Segment Start: EXERCISE DATA

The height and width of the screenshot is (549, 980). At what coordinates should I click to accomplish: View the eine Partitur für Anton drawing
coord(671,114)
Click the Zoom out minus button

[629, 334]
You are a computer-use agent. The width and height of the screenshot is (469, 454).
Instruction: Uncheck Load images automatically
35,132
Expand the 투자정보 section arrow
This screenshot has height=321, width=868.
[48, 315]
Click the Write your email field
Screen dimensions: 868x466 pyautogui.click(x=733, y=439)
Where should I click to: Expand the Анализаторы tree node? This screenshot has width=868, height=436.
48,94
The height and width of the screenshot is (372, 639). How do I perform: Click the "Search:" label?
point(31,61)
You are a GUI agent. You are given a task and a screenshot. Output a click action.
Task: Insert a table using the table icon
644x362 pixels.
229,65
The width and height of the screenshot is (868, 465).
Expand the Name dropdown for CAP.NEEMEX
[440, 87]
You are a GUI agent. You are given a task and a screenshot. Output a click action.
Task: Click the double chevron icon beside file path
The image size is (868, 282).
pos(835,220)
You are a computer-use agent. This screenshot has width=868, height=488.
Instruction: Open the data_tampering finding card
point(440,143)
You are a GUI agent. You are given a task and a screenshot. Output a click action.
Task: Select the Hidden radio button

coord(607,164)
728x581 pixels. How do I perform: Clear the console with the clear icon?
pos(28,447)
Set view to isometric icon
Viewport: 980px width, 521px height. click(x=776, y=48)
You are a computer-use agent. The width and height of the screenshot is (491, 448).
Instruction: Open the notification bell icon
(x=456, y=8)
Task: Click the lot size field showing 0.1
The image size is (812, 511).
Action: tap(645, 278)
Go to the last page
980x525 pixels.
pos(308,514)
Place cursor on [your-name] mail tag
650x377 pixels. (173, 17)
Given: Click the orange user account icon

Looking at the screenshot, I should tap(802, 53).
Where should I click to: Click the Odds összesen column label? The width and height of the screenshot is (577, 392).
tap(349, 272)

Segment End: EXERCISE DATA

Lines holding "computer" in the material above are to be reported.

__WRITTEN ANSWER__
You are a computer-use agent. The width and height of the screenshot is (469, 454).
You are a computer-use agent. This screenshot has width=868, height=488.
You are a computer-use agent. The width and height of the screenshot is (491, 448).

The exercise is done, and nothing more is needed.